The phenomenal rise in the price of bitcoin has captured the attention of the internet in the past few weeks. Even though the cryptocurrency lost 30% of its value in just two days after hitting a high of $2,700, the rise of the asset overall has been impressive as shown in the chart below.
When the price of an asset rises this much, there are usually five kinds of people you will find.
- Those who invested in the asset early and now look like geniuses.
- Those who were always against the asset and think the current rise is a bubble waiting to violently burst.
- Those who never bought the asset but now claim they always knew it was going to rise this much.
- Those who keep beating themselves up for not buying the asset.
- Those who now rush to buy the asset.
I think regretting not buying bitcoin (or any other asset which subsequently performed great) early is okay to do but not for too long. What is even worse is letting this regret guide your future investments. For every bitcoin, Facebook or Amazon you missed, you most likely have missed dozens of investments that sunk and lost all of their investors’ money. Going to chase any hot new investment because you missed out on the last one is not a very smart thing to do.
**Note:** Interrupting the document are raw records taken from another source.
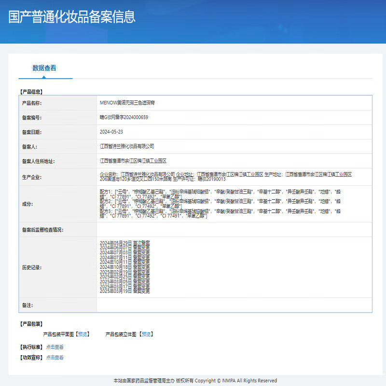Click the 成分 row label
Image resolution: width=386 pixels, height=386 pixels.
[x=27, y=204]
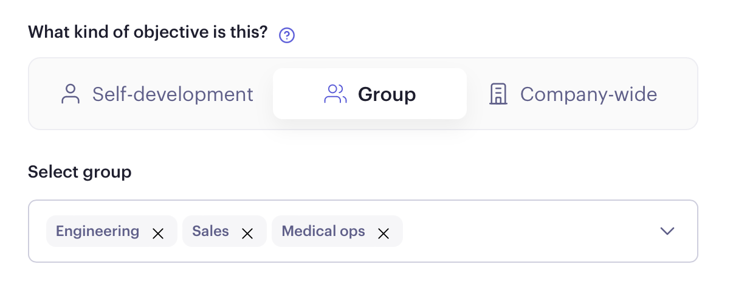Click the Sales tag label
733x281 pixels.
pos(210,231)
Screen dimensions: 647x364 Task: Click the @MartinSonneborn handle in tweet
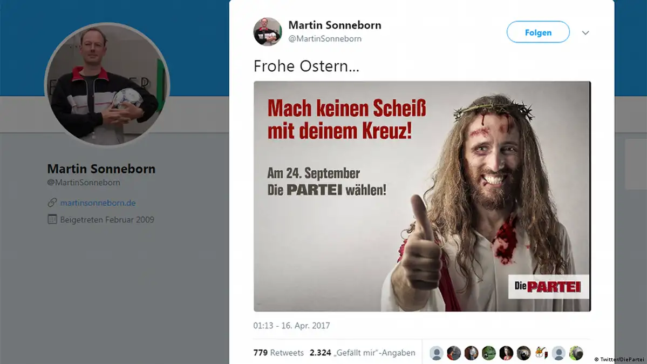(x=325, y=39)
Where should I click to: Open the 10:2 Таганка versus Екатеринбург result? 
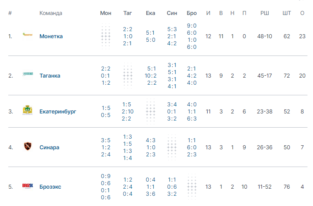coord(151,76)

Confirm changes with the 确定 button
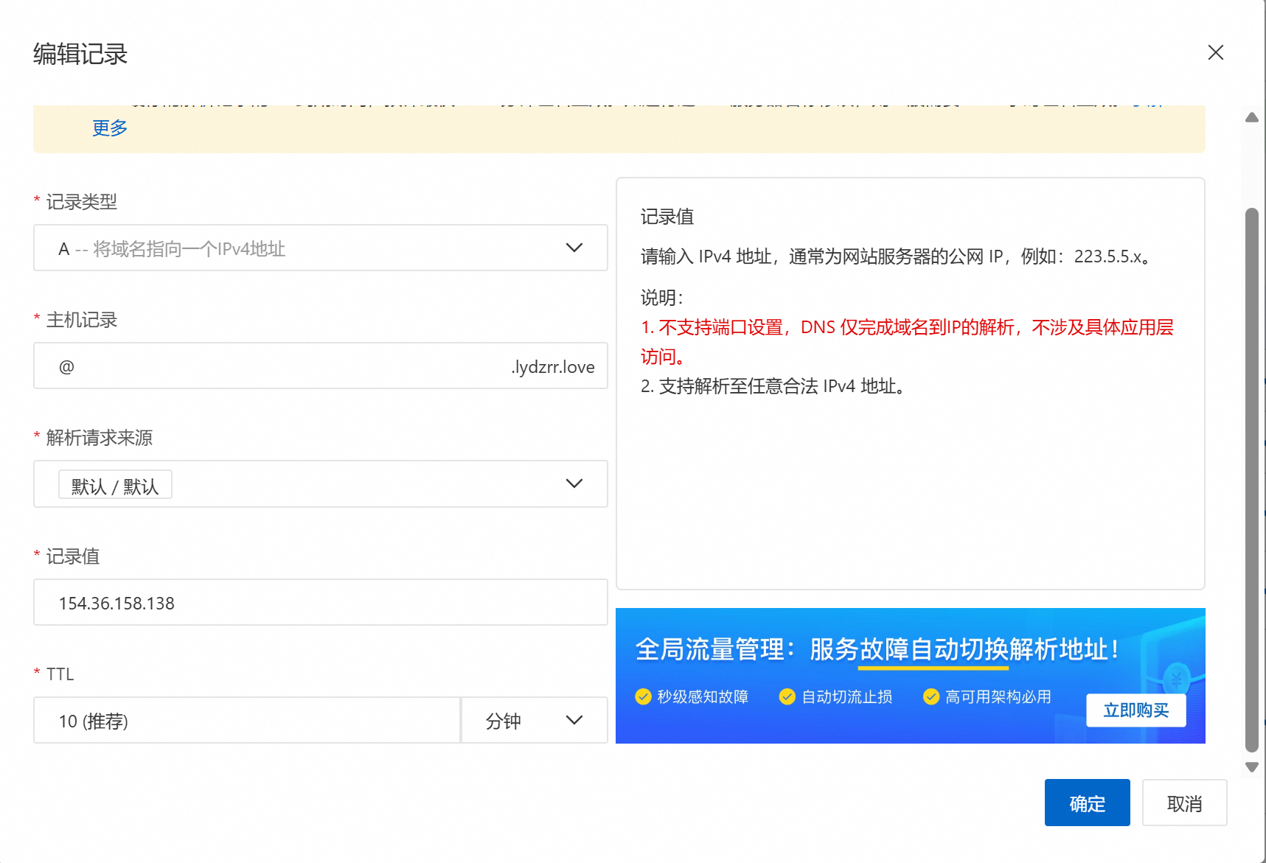[1087, 803]
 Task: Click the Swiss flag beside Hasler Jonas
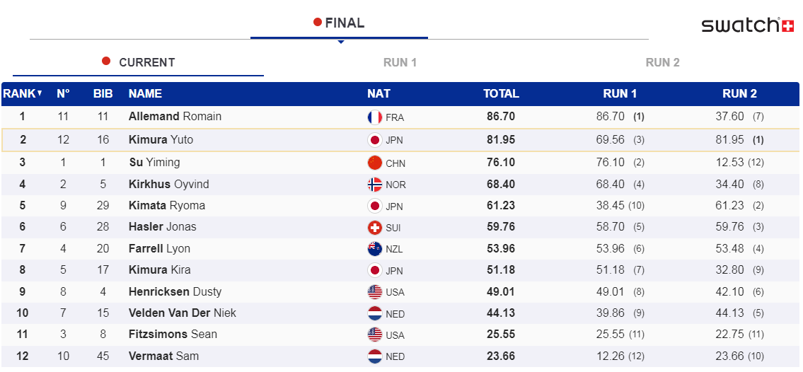[375, 228]
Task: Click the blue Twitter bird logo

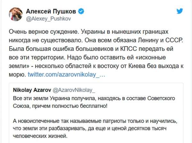Action: coord(180,12)
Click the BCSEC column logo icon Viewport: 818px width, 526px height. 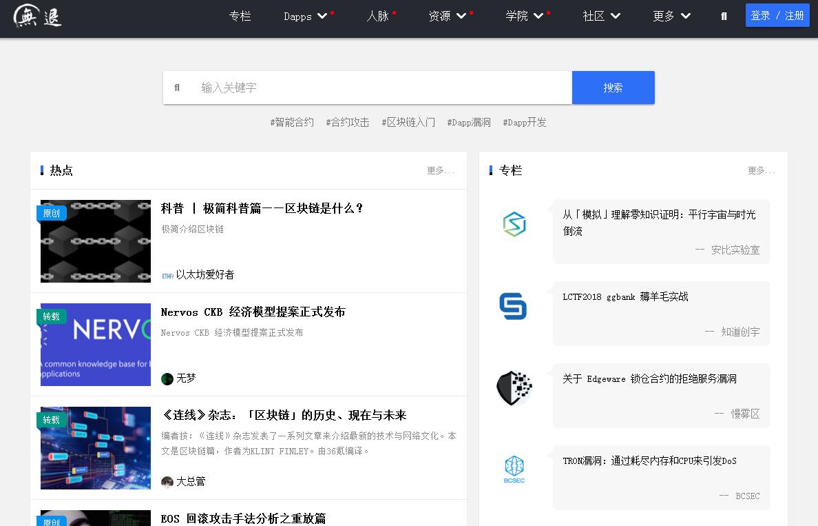point(514,469)
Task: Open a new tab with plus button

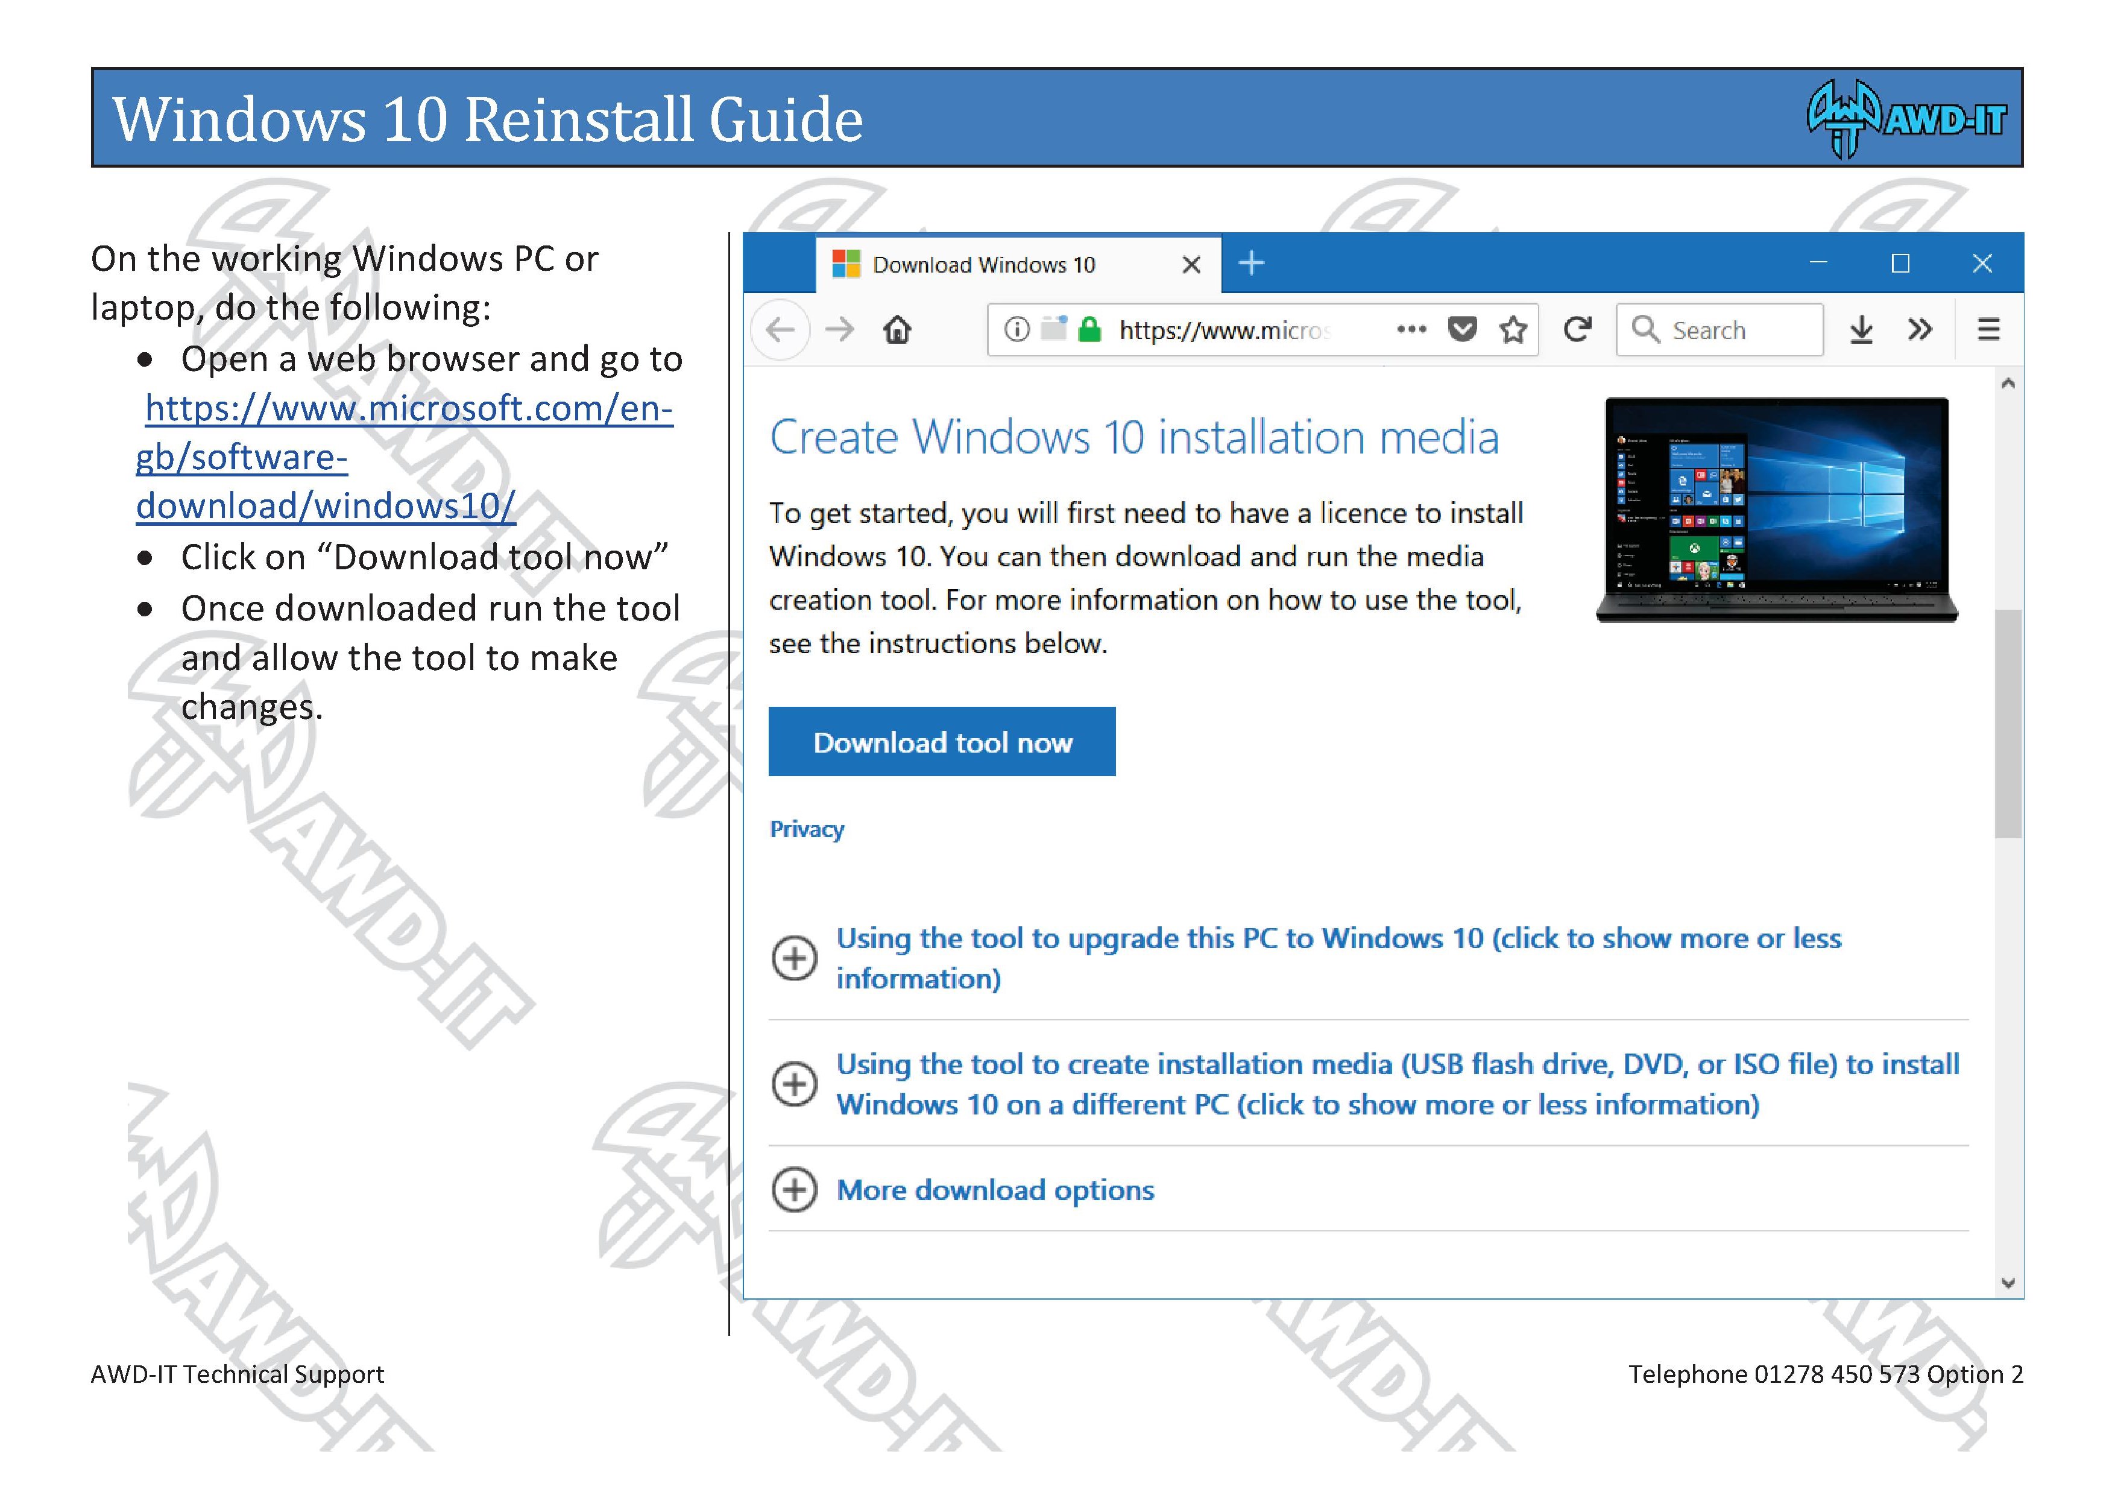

Sure, I would love to invest in an asset early and cash in later on for millions and an early retirement. But that is not how I approach investing. I see investing as a long, hard journey towards financial comfort, not a quick scheme to strike it big. I lose more sleep over consistently being over budget than for missing out on an arcane investment which could have tripled my investment.
As a strong believer in the idea that personal finance is personal, I do not think what works for one person would necessarily work for the other. So if you feel like chasing every hot investment looking like the new bitcoin, do what you want to. However, I think it makes sense that in the long-run we avoid the basic regrets that really matter, like failing to save for retirement.